_Texto para leitura_:
┄┄┄┄┄┄┄┄┄┄
Um estudo da Think Olga analisa o bem-estar mental das mulheres no Brasil e ressalta: aquelas em situação de maior vulnerabilidade financeira estão sujeitas a uma sobrecarga ainda maior. Ansiedade e depressão são prevalentes entre milhões.
De acordo com um relatório da Think Olga, uma ONG que fundamenta políticas de equidade de gênero por meio de suas pesquisas, as mulheres foram duramente afetadas pela crise social e econômica, agravada pela pandemia de coronavírus. O relatório intitulado “Esgotadas: o empobrecimento, a sobrecarga de cuidado e o sofrimento psíquico das mulheres” apresenta uma série de dados sobre essas questões, revelando que quase 60% das mulheres sentem que sua saúde mental não está bem.
Nana Lima, psicanalista associada à Think Olga, explicou ao Outra Saúde: “O dado de que 45% das mulheres são diagnosticadas com ansiedade ou depressão nos chocou. Estamos falando de quase metade das mulheres brasileiras. Vários fatores contribuem para essa condição. Ao analisarmos esses dados, percebemos que a situação financeira é o principal elemento que mais afeta a saúde mental das mulheres.”
┄┄┄┄┄┄┄┄┄┄
_Itens fornecidos_:
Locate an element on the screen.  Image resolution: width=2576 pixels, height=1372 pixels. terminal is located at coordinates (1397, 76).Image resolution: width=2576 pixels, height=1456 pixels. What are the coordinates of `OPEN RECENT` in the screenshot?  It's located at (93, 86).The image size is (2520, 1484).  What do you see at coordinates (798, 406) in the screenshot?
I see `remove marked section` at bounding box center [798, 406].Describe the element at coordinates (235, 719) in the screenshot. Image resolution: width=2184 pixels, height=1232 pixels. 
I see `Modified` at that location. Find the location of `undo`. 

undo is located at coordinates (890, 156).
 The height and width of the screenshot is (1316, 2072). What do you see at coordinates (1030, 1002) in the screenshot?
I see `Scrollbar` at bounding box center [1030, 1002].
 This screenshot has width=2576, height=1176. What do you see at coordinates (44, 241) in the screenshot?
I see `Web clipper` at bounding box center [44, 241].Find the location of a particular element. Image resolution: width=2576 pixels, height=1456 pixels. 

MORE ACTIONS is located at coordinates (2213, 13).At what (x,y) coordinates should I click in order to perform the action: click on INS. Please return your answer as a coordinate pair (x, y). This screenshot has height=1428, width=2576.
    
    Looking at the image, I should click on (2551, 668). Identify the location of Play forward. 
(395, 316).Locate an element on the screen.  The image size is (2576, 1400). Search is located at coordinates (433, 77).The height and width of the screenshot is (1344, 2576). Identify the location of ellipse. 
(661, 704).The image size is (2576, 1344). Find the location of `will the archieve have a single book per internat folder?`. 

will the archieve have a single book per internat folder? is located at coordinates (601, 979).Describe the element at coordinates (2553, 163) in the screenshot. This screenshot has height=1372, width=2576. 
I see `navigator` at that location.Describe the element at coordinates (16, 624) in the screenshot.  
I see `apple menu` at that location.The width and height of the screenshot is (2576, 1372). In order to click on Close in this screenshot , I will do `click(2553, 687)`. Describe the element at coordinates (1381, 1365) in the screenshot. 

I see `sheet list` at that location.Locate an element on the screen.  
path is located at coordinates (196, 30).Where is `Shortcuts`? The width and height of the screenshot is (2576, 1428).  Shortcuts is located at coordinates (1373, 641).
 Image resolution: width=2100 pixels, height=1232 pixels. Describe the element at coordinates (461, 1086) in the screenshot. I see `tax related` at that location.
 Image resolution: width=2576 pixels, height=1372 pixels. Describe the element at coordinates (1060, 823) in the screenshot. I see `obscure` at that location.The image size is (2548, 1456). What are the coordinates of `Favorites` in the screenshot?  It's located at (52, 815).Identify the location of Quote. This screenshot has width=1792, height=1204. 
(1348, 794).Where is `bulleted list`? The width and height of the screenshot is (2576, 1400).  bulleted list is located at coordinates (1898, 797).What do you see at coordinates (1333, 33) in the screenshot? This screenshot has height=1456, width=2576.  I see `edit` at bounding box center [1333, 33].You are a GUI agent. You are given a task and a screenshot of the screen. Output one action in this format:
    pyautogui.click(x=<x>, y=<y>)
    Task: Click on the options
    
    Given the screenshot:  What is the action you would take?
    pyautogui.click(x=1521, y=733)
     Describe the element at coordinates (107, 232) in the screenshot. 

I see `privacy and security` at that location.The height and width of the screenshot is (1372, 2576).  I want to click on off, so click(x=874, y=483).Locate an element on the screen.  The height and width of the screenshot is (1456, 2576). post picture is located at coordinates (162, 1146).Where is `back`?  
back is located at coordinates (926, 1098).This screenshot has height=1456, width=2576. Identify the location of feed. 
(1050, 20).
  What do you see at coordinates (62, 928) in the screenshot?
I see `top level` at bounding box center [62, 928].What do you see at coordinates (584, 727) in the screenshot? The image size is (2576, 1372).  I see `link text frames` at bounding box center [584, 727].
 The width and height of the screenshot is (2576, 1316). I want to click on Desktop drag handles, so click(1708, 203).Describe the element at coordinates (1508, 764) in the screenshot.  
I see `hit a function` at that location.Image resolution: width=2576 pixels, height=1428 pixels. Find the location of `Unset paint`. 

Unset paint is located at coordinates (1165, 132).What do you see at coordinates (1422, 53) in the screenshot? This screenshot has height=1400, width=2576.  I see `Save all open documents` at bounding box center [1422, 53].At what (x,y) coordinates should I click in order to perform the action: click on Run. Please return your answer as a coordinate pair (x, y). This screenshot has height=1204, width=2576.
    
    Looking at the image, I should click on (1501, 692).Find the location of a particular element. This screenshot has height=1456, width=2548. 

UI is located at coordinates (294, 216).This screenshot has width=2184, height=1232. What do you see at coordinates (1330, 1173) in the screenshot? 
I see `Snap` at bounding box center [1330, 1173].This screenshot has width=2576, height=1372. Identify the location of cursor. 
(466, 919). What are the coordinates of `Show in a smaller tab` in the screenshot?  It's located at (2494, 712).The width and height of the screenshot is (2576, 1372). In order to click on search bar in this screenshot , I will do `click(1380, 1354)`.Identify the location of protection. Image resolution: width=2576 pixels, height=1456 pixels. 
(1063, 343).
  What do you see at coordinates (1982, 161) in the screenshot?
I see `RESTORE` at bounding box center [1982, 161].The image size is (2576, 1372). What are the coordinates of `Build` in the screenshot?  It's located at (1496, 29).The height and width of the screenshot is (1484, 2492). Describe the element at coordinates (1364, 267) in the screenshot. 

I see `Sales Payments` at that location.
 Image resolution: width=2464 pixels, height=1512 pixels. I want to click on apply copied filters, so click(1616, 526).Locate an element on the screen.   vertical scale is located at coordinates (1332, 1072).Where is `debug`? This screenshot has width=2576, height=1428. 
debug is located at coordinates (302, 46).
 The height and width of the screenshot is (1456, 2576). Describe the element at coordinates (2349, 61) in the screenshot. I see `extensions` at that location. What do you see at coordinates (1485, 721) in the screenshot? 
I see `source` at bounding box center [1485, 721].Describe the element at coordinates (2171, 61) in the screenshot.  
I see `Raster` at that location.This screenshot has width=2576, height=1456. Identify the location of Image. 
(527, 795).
┄┄┄┄┄┄┄┄┄┄
_Instrução da tarefa_: Copie na íntegra, sem nenhuma alteração, o texto acima sobre a saúde mental das mulheres no Brasil.

_Resposta_:
Um estudo da Think Olga analisa o bem-estar mental das mulheres no Brasil e ressalta: aquelas em situação de maior vulnerabilidade financeira estão sujeitas a uma sobrecarga ainda maior. Ansiedade e depressão são prevalentes entre milhões.
De acordo com um relatório da Think Olga, uma ONG que fundamenta políticas de equidade de gênero por meio de suas pesquisas, as mulheres foram duramente afetadas pela crise social e econômica, agravada pela pandemia de coronavírus. O relatório intitulado “Esgotadas: o empobrecimento, a sobrecarga de cuidado e o sofrimento psíquico das mulheres” apresenta uma série de dados sobre essas questões, revelando que quase 60% das mulheres sentem que sua saúde mental não está bem.
Nana Lima, psicanalista associada à Think Olga, explicou ao Outra Saúde: “O dado de que 45% das mulheres são diagnosticadas com ansiedade ou depressão nos chocou. Estamos falando de quase metade das mulheres brasileiras. Vários fatores contribuem para essa condição. Ao analisarmos esses dados, percebemos que a situação financeira é o principal elemento que mais afeta a saúde mental das mulheres.”